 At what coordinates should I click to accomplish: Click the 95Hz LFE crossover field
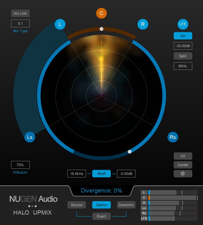(183, 66)
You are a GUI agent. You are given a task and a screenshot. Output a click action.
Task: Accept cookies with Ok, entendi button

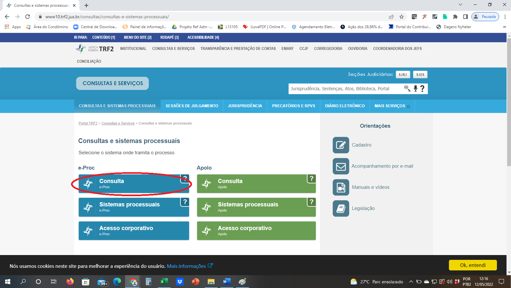click(473, 265)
______
WHAT THE TASK ASKS>
Copy the text of every record above verbatim, line for line, and leave out the pictures.

OUTPUT FOR THIS TASK>
 At what coordinates should I click to accomplish: Click the 95Hz LFE crossover field
(183, 66)
You are a GUI agent. You are given a task and a screenshot. Output a click action.
Task: Accept cookies with Ok, entendi button

click(473, 265)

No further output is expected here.